Instacart’s business remains ahead of where it was before the COVID-19 crisis began, but the company’s waning sales in recent quarters underscore the significant challenges that lie in its path.
After establishing a dominant position in the grocery e-commerce space, the company is facing growing competition from other third-party providers, like Uber Eats and DoorDash, as well as from retailers such as Amazon that provide their own delivery services. Meanwhile, inflation is driving up food and fuel prices, eroding people’s spending power and adding to the pressure Instacart faces, Bloomberg Second Measure notes.
However, Instacart is attracting more customers even as people spend less, according to the report. The company had 5% more customers in the first quarter of 2022 than it did during the same period in 2021 and 65% more than in the first quarter of 2020, the data indicates, suggesting that its overall popularity with shoppers remains strong.
The report also points out that Instacart’s ability to attract business varies sharply by market, with sales in some areas growing fast even as revenue sags in other regions and overall.
Four of the nation’s 10 most populous metropolitan areas — Houston, New York, Philadelphia and Dallas — delivered sales year-over-year growth of at least 5% during the first quarter of 2022. Conversely, sales fell in the remaining six, with revenue in Los Angeles falling the most at 24%.

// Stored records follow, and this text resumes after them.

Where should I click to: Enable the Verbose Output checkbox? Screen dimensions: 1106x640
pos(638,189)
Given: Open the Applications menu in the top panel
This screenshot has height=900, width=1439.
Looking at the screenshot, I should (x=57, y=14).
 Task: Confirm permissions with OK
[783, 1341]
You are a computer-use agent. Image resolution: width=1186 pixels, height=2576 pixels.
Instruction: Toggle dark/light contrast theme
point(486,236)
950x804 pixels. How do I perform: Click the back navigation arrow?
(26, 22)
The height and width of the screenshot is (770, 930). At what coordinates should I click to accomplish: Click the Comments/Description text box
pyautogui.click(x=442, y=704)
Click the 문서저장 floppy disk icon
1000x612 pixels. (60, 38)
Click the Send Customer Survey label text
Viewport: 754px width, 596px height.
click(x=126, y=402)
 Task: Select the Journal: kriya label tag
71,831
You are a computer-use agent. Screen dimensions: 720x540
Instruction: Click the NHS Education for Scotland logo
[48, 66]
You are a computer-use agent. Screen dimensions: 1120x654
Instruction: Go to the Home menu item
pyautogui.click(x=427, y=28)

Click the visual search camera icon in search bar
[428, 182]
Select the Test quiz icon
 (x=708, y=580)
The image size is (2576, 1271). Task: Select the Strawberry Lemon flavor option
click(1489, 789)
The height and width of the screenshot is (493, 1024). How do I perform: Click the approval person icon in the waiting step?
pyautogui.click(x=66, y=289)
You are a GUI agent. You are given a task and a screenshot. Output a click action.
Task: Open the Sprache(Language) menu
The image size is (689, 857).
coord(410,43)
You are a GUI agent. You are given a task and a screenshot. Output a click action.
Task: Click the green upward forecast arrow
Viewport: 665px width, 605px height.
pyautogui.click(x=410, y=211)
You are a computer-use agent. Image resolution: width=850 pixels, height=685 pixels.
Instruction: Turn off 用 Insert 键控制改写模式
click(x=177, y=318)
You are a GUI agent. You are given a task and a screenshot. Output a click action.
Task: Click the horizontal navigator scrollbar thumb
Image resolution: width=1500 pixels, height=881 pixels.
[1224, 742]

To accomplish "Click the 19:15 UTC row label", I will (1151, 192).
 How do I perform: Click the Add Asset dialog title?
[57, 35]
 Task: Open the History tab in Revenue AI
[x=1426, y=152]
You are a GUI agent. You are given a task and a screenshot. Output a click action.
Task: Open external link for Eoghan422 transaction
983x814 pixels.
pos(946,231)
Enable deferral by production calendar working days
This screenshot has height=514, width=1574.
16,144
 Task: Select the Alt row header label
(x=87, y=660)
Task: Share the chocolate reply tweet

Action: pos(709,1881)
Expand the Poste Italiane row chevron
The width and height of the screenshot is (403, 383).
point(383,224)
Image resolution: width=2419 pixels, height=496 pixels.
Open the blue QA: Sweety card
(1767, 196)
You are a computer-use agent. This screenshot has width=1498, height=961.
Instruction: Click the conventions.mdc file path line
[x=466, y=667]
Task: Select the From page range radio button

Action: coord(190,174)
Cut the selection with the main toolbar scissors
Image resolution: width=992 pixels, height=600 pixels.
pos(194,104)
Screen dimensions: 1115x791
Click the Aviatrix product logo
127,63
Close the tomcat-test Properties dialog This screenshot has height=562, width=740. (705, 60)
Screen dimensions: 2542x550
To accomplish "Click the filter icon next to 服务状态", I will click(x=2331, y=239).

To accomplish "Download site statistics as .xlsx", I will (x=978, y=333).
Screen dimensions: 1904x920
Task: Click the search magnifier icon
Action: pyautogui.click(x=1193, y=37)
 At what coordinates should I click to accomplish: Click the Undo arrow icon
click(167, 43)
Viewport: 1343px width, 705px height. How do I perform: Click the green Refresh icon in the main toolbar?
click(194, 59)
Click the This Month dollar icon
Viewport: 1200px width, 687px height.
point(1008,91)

Instacart has been working to broaden its appeal to retailers beyond its traditional grocery delivery business in an effort to diversity. The company has taken steps to position itself as a broad-based technology supplier for retailers, adding automated checkout technology to its array of offerings through the purchase of Caper and emphasizing the advertising capabilities its marketplace provides.
Notably, Instacart, which had long described itself in press releases as an “online grocery platform,” recently changed that wording to “retail enablement platform.”
On Tuesday, Instacart announced that it has expanded its grocery presence in Canada through new partnerships with retailers including Metro, Giant Tiger and Galleria Supermarket. The company said it now offers same-day delivery service to about 90% of Canadian households across all 10 of the country’s provinces.